But you are ignoring what happened in France. And I highly doubt that 90% of the Muslim population that exhibit characteristic X live outside of Dearborn / New York City. Also, if I understand you correctly, you are saying that simply because they are Muslim they will exhibit characteristic X, and you are not taking into account other variables such as society and whatnot. Which would help explain why Dearborn / NYC isn't burning.



KarlMarx said:


> Getting snippy, aren't we? I realize what Sharia is. The war on terror is not supposed to convince nations to give up Sharia, it's supposed to dismantle the threat to our national security. One way to do that is to spread democracy to the Middle East.



If it is only supposed to be dismantling the threat to our national security, then I think it's doing a poor job of it.



KarlMarx said:


> For your information, those wiretaps were NOT illegal. Bush is not the first president, nor will he be the last, to authorize warantless wiretaps and surveillance. Read the Foreign Intelligence Surveillance Act of 1978. The president is head of the armed forces and has the duty to defend the country per Article II Section II of the Constitution. That gives him the right to conduct warrantless surveillance against agents of foreign powers so long as the primary intent of that surveillance is not criminal prosecution. That is how the Rosenbergs, Alger Hiss, and many other spies were outted. You confuse the limitation imposed by the Fourth Amendment regarding criminal cases with surveillance against agents of foreign powers (who are not covered by the Fourth Amendment).



So how do you know if an individual that is being wiretapped is an 'agent of a foreign power'? Terrorists by their very nature typically aren't in the employ of a foreign government.



KarlMarx said:


> from Article II Section II of the US Constitution (Powers of the President)
> 
> *He shall have power, by and with the advice and consent of the Senate, to make treaties, provided two thirds of the Senators present concur;*
> 
> The United States position on the Geneva Convention was, to my knowledge, ratified by the Senate sometime long ago. Under the advice and consent of 2/3 of the Senate, not all sections were agreed to. That is how the Constitution works.

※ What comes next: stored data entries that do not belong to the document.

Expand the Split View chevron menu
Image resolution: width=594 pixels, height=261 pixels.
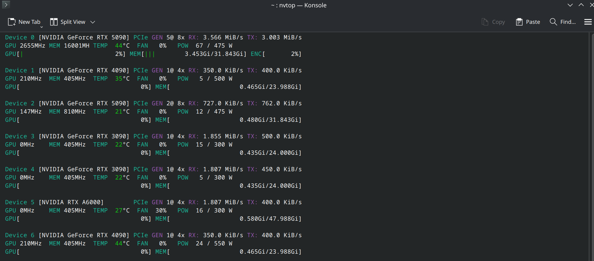click(x=93, y=22)
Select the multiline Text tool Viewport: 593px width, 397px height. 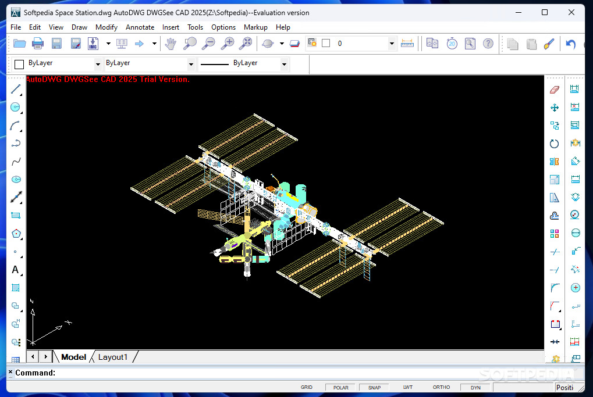coord(16,269)
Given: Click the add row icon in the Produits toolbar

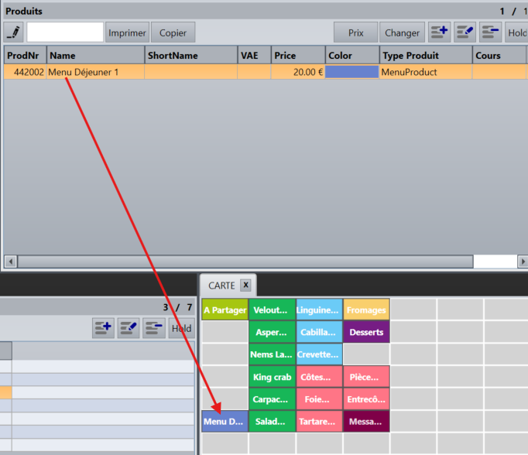Looking at the screenshot, I should [439, 33].
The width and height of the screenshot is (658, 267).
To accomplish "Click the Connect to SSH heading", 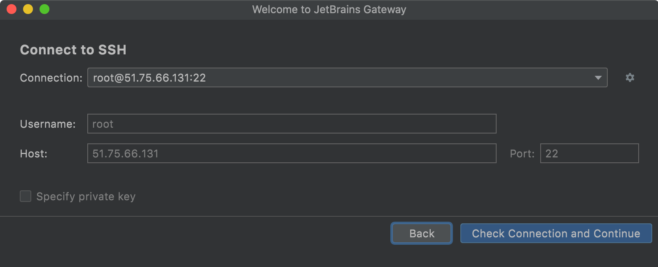I will click(x=73, y=49).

See here about which parts of the Geneva Conventions were ratified by the U.S. Congress.


----------



## KarlMarx (Sep 21, 2006)

Reneer said:


> But you are ignoring what happened in France. And I highly doubt that 90% of the Muslim population that exhibit characteristic X live outside of Dearborn / New York City. Also, if I understand you correctly, you are saying that simply because they are Muslim they will exhibit characteristic X, and you are not taking into account other variables such as society and whatnot. Which would help explain why Dearborn / NYC isn't burning.
> 
> 
> 
> ...



Actually, terrorists ARE in the employ of a foreign POWER, that doesn't necessarily mean a government. And terrorists are sponsored by governments, e.g. Iran and Syria, not to mention North Korea and China...

Also, let me say this, that if we had allowed the media, and every politician in Congress to have a say in how we ran our wars, we'd all be speaking German now....


----------



## Reneer (Sep 21, 2006)

KarlMarx said:


> Actually, terrorists ARE in the employ of a foreign POWER, that doesn't necessarily mean a government. And terrorists are sponsored by governments, e.g. Iran and Syria, not to mention North Korea and China...

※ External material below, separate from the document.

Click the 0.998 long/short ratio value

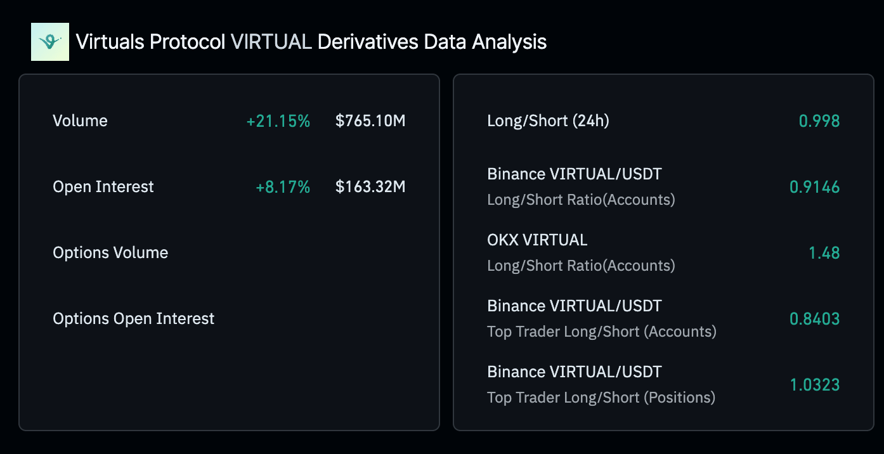click(x=819, y=121)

You're correct, however, again, how do you know that they are in the employ / affiliated with a foreign power? And those wiretaps may not have been illegal, but they certainly are now (for the time being, at least.) And it has been acknowleged that the wiretaps violated FISA. 



KarlMarx said:


> Also, let me say this, that if we had allowed the media, and every politician in Congress to have a say in how we ran our wars, we'd all be speaking German now....



Uh huh. Heaven forbid we actually use the federalist system we have to, you know, run the government like it's supposed to do.


----------



## dmp (Sep 21, 2006)

Kagom said:


> No, I tell myself that my mother was a good mother to help me sleep better at night.  I tell myself that not everyone in the world is devoid of intelligence and logic so I can sleep better at night.  But  I know most of it's bullshit.
> 
> No, really, I don't do any of that.
> 
> Yes, sexual desires happen later in life, but that doesn't change the fact that we're born with them.  It's a human characteristic and apart of our make-up.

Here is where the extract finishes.